Other cities may have small hokora in the middle of the roads like this, but Yokosuka is one of the few, if not only places that has a special charm where even medium and large shrines can suddenly be in the midst of the homes and shops. And, I love it. The deities are right with us even in our everyday, mundane life. They’re our neighbors, they’re there after you’re going home after work, they’re there right among the shopkeepers and the latest deals of the day. And I absolutely adore that about Yokosuka.
There is a special power and awe to shrines nestled deep within ancient forests, or far up a sacred mountain, or quietly standing proud in the rural villages; I love going to them too, and am always in great respect to them. But at the same time, there is also a special power and awe to the urban shrines too. Shrines near the shops and homes of everyone’s everyday life. There is something really special about that too, that I love.
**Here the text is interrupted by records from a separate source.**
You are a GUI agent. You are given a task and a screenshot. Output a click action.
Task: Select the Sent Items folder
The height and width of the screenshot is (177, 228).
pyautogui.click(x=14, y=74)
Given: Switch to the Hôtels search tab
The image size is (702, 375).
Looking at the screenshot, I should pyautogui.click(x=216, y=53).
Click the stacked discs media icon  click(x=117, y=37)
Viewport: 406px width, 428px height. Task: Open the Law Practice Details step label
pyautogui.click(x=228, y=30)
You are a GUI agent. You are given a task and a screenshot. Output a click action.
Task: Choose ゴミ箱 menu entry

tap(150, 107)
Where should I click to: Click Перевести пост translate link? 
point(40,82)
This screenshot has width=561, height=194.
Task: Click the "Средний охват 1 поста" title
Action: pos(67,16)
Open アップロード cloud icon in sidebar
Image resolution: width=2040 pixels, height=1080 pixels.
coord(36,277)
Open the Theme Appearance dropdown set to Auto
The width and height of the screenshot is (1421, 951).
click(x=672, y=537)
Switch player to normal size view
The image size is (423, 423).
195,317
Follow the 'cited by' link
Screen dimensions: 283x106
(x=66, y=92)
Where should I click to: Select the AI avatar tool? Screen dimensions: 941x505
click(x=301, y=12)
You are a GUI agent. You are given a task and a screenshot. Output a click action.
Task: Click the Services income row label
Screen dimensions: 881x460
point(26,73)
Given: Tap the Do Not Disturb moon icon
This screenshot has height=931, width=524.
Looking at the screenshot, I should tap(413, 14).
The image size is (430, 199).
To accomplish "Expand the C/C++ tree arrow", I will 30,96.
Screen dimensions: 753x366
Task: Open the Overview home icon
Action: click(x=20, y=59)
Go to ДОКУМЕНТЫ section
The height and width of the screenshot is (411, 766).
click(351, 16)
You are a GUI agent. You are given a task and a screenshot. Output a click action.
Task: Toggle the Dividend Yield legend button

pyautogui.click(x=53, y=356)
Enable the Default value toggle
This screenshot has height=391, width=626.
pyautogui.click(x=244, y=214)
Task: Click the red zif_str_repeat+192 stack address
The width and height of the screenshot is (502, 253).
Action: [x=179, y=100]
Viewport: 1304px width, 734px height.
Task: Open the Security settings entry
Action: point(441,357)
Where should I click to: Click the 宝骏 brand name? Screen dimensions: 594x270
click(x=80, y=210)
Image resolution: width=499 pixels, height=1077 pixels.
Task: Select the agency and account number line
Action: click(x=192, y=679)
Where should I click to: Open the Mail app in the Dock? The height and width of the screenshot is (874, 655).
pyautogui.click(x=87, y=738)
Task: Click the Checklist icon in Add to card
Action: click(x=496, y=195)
There are countless kami everywhere within the universe. The light of the sun and the moon shines across all land, and the winds blow across the world with no borders. Everywhere is inherently sacred, even if it becomes mundane to us, everything stands on sacred soil, is nourished by the sacred waters, and recieves the sacred light of the sun, moon, and stars. I learned to realize this, that the kami are really everywhere, not just can be felt in the spots surrounded by nature; but really everywhere. I realized this from the bottom of my heart, thanks to Yokosuka.